Exercise prompt: Search term "level": please show all lines in the listing that contain it.

Records for the exercise:
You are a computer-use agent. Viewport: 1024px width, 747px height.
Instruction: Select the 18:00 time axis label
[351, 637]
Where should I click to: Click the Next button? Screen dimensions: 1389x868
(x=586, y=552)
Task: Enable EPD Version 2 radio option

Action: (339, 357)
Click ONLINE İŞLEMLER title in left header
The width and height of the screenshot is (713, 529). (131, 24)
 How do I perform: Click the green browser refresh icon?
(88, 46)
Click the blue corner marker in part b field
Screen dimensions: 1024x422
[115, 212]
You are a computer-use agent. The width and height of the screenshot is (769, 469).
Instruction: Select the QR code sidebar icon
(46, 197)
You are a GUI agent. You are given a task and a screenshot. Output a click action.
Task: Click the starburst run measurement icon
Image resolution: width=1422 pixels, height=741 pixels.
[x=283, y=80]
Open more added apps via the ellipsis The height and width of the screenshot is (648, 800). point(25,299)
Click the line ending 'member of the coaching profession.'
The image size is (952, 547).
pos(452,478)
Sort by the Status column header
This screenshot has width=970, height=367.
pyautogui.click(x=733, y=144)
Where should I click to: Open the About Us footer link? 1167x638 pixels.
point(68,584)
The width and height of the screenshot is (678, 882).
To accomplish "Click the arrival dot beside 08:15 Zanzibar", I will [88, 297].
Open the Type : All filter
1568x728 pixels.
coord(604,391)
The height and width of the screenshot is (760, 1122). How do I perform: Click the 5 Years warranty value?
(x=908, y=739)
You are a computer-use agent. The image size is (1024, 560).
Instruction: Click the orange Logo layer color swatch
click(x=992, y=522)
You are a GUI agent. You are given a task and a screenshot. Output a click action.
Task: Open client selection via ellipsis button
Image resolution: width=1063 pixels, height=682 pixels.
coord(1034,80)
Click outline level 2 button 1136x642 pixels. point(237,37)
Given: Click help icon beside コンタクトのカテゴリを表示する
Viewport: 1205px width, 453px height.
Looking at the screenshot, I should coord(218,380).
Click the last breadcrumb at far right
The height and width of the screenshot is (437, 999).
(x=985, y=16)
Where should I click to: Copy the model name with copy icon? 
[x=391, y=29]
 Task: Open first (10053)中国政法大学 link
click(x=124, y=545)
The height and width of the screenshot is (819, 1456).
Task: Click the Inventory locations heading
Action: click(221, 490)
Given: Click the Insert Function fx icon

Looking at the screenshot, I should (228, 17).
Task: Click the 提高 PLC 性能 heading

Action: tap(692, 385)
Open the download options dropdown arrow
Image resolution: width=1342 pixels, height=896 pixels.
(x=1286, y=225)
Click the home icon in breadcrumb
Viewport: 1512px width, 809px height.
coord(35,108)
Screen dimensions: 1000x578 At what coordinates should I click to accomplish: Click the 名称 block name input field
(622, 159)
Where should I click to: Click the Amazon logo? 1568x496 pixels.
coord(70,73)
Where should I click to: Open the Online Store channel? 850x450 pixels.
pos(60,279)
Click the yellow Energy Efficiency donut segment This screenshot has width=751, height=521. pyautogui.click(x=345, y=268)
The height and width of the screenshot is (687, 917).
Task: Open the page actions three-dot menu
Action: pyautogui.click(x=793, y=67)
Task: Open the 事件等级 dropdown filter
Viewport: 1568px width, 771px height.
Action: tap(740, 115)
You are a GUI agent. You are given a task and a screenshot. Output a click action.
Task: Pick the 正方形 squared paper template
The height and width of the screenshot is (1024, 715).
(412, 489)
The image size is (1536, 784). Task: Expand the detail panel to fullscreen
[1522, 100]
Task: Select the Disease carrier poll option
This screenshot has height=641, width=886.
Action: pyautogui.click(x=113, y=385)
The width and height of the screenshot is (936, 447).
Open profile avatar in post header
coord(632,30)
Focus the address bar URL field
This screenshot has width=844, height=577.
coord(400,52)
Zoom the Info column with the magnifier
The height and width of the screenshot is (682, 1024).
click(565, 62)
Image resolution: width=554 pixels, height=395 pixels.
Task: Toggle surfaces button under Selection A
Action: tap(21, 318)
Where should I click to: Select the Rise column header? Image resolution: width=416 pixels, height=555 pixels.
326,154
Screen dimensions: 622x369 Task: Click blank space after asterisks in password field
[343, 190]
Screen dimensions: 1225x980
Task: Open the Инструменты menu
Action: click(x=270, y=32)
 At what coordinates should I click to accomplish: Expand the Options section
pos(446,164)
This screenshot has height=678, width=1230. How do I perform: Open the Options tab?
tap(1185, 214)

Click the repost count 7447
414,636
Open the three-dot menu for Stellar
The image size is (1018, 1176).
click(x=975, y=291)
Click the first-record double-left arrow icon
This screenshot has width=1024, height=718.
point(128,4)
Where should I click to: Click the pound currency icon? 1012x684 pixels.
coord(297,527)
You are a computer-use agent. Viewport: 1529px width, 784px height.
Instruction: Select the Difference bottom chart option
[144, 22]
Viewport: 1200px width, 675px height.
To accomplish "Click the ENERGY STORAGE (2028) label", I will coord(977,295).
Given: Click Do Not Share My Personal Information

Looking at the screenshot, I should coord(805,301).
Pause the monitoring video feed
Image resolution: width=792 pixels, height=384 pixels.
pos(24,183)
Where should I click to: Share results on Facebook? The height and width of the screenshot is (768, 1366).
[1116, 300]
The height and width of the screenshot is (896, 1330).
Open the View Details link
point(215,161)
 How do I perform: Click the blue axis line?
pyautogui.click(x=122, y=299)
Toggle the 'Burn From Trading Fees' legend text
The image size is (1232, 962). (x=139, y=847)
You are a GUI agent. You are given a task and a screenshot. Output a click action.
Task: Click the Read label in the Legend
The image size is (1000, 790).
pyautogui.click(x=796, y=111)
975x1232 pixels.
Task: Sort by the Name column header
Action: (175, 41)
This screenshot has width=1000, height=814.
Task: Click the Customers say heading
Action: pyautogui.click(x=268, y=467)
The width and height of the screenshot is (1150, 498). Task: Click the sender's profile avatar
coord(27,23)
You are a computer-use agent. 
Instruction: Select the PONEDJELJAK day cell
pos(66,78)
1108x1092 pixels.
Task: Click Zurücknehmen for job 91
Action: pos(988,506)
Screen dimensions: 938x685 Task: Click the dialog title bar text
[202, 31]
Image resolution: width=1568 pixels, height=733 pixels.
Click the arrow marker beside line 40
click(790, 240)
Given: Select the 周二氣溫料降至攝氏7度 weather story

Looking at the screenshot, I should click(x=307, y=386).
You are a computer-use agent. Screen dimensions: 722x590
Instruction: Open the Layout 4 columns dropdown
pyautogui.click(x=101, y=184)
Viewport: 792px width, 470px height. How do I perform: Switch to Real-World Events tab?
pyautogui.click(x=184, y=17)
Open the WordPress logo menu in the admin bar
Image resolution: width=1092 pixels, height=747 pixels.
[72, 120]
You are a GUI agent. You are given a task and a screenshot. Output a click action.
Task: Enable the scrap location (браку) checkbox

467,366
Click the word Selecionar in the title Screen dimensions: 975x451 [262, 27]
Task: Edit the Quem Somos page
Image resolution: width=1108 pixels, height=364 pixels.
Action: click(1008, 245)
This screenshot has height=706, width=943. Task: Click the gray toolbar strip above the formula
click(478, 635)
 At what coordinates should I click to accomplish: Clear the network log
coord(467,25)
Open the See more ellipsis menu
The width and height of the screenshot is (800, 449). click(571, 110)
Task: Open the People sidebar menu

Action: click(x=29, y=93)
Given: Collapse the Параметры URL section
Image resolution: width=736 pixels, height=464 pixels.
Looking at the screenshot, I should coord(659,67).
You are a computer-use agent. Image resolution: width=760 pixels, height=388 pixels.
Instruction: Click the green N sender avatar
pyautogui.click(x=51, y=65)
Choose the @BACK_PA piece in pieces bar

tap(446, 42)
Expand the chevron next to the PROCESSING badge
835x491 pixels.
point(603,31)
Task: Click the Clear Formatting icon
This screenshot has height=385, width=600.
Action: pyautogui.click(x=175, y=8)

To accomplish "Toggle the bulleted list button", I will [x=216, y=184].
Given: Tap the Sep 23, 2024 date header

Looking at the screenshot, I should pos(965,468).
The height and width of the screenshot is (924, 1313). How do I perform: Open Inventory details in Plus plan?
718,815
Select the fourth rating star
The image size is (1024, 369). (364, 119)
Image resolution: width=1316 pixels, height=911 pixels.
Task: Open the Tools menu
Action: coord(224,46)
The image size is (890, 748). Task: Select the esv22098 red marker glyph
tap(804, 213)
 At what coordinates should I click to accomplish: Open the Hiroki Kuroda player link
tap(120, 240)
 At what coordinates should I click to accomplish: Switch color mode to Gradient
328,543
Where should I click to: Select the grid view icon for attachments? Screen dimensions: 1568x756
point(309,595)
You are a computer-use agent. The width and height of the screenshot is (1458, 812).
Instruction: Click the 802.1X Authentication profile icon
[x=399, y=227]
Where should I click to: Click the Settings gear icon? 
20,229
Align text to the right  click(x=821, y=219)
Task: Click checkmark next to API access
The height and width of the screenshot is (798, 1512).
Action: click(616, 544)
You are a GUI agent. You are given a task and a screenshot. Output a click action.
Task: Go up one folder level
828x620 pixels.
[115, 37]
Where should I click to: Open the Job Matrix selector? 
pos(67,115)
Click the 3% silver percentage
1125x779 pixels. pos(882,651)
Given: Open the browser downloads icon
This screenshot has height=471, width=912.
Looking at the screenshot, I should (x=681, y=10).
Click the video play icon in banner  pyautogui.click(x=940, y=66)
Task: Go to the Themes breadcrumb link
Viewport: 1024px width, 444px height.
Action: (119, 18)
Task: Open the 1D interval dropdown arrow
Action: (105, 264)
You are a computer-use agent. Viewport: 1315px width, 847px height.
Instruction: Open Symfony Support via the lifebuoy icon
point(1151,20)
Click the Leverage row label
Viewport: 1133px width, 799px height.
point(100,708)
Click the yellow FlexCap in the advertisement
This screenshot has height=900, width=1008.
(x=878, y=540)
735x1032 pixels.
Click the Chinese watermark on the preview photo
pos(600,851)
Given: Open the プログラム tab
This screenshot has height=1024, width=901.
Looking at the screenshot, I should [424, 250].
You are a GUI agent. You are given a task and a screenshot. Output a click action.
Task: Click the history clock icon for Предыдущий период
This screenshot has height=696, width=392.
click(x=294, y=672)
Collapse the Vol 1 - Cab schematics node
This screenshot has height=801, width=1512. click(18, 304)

Task solution:
Click outline level 2 button 1136x642 pixels. point(237,37)
Task: Go up one folder level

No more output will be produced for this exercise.